Welcome to the boards!


----------



## madcrappiekids (Mar 11, 2006)

welcome SMB! good information for me since I am going to try to fish the GMR more this year.


----------



## carxman17 (Aug 23, 2007)

I have had my best luck with a popr & a small buzz bait on top. also like chart. twistertail on 1/8 ounce jig head also use tubes & always a rebal craw or wee craw. all have worked for me...


----------



## Lunkers (Mar 8, 2007)

I just keep my baits on the smaller size. People catch them on all bass baits. Really more than anything else, to me, is the ability to fish your strength. It is all in how "You" present your choice to the fish. You hear it alot, but I firmly believe, its not what your fishing, its your ability to confidently present your offering. It just makes you slow down and fish it right. CONFIDENCE, is the one fishing item you cannot buy. You have to build it from the ground up. That comes from many successful outings. I find that Tubes, worms and cranks/jerks work great for me.

Welcome to the site, Tight Lines, Be safe out there.


----------



## SMBHooker (Jan 3, 2008)

Great advice Lunker... confidence brings success ! ! !


----------



## BigSmallieMike (Oct 20, 2005)

I agree with Lunker that you should stick with what you know and enjoy fishing. I prefer to fish more actively thank passively and as such, I fish Rapala sinking cranks or swimbaits a lot and seldom use soft plastics. My dad has a similar approach and leans on his Rebel wee-craw a lot too.

Welcome to the site


----------



## Flathead King 06 (Feb 26, 2006)

great post Lunkers I dont think anyone else can put it better


----------



## yakfish (Mar 13, 2005)

SMBHooker, Wlecome to the forum you will find tons of people on here willing and waiting to help. I have learned a bunch in the few years I have been using this forum.

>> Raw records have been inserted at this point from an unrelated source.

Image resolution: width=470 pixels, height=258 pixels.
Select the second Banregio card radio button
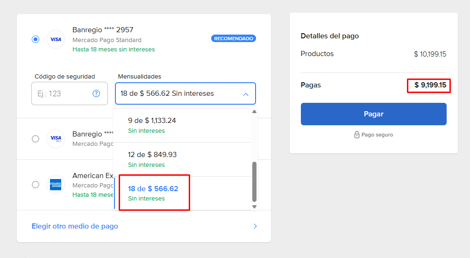pos(36,139)
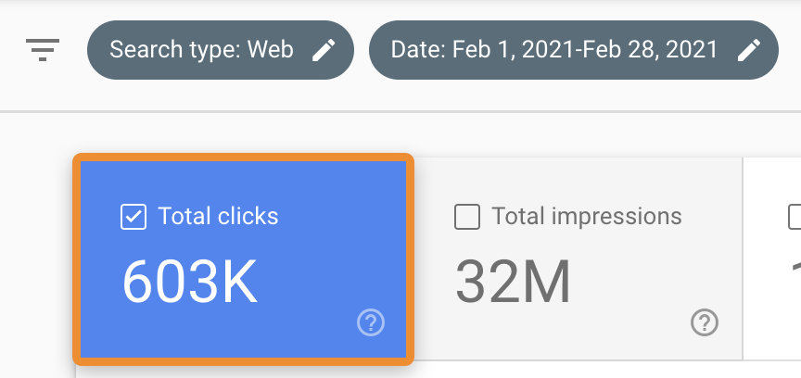The width and height of the screenshot is (801, 378).
Task: Click the 32M impressions value
Action: tap(513, 282)
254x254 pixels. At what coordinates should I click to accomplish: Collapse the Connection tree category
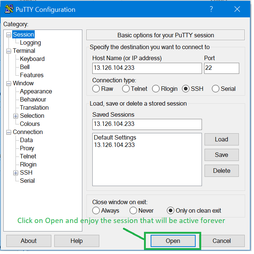(9, 132)
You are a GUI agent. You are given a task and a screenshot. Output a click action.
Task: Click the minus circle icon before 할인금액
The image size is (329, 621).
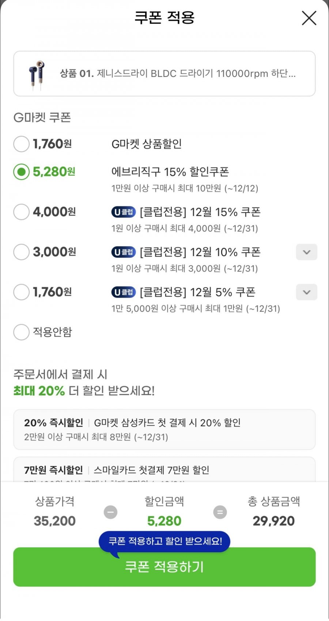tap(110, 512)
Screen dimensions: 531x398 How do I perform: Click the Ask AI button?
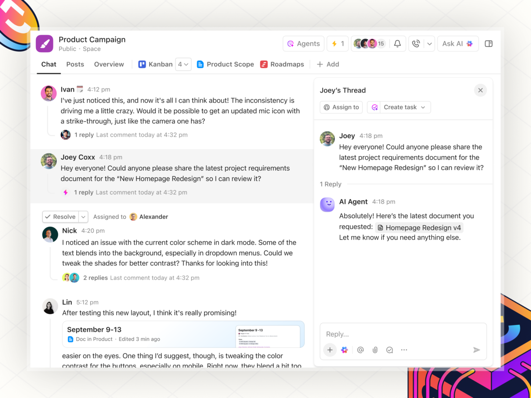coord(458,44)
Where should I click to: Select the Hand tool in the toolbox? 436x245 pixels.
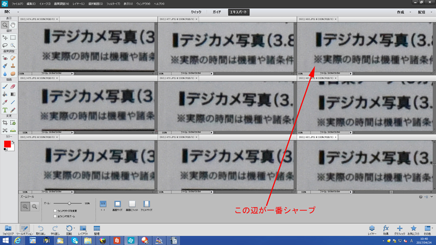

I never go to the river without an in-line spinner of some sort (mepps or roostertails) and a rapala shad rap. As was stated earlier fish which ever lure you have confidence in. these lures are my "confidence" lures with a jig and twistertail following close behind. just a little tip for fishing the gmr the smallies seem to really like lures in a firetiger color. I have caught more smallies on this color than every other color combined. but then again it is a color ih have confidence in.
good fishing.


----------



## ostbucks98 (Apr 14, 2004)

You will never go wrong with rooster tails.Get a couple colors and maybe two different sizes.Stick to a hat and wade until you cant go anymore.I switched to the mepps vibes(about same as rooster tail) a couple years ago great results.


----------



## WalIkng (Nov 28, 2007)

I totally agree.. you have to have confidence in your presentation to catch fish. I do alot of saugeye fishing in the GMR and catch alot of smallies on Husky Jerks and X-raps especially when i fish the lures slower than normal.


----------



## ajangsta04 (Aug 7, 2007)

rebel craws

fat crankbaits

various rapalas

and now spinnerbaits.


----------



## RareVos (Jul 29, 2007)

Depends on what the fish are doing. I take a couple top waters, a couple fast moving middle, slow moving middle, and a bottom dragger. I'm a big fan of draggin craws, either t-rigged or on a football jig. Of course, if I had my way they would be smashing 1/8oz buzzbaits all day. I never go to the river without those baits and some 4" senkos and some flukes. And if none of that works, I tie on a spinnerbait and start picking apart structure.


----------



## fishingfoolBG (Oct 30, 2007)

This time of year the only thing i throw is buzzbaits. the bass love them.....


----------



## 14shadow (Apr 1, 2006)

You guys are killing me. It sounds like the rivers really heated up this week and I have not been able to get out one time so far this year! Here are a few suggestions:
1. Tubes, twister tails or other soft plastics.
2. Yum craw bugs
3. Storm swim shads
4. Lazor eyes (bass pro shops). If you are fishing spinners you need to check these out.
5. X-rap was a great lure last fall.


----------



## kennedy327 (Jul 12, 2006)

1: Rebel craws
2: Mr twister, white 3" grub on a roadrunner or regular jig head
3: Rebel craws


----------



## pizza (Apr 4, 2008)

I like upsizing lures in October when they are putting on weight for the winter. Rapala 13ish sized lures. And I'm still amazed at the dinks that go for them!


----------



## elkhtr (Oct 23, 2006)

http://www.ohiogamefishing.com/community/showthread.php?t=75248

more suggestions


----------



## Oldlogin (Oct 24, 2004)

The rivers are becoming cleaner and as a result the Hellgrmmites are returning. A close match , in my experience , especially in the Spring, would be a black lead head jig with a black twister tale.....This combo has always worked well for me in the past on any Smallmouth water -----


----------



## SMBHooker (Jan 3, 2008)

Thanks everyone... good advice!

I hit the Stillwater early Sunday mornin and caught about 8 smallies in an hour. One was a good *15"er*. All of them were fat. Right before I liped one smallie he threw up a 2in white minnow and a crawfish. That'll give you an idea on what they were eating. Caught them all on a shallow X-rap, white.
This weekend was a good time to be out.


----------



## LMRsmallmouth (Jan 10, 2006)

Oldlogin said:


> The rivers are becoming cleaner and as a result the Hellgrmmites are returning.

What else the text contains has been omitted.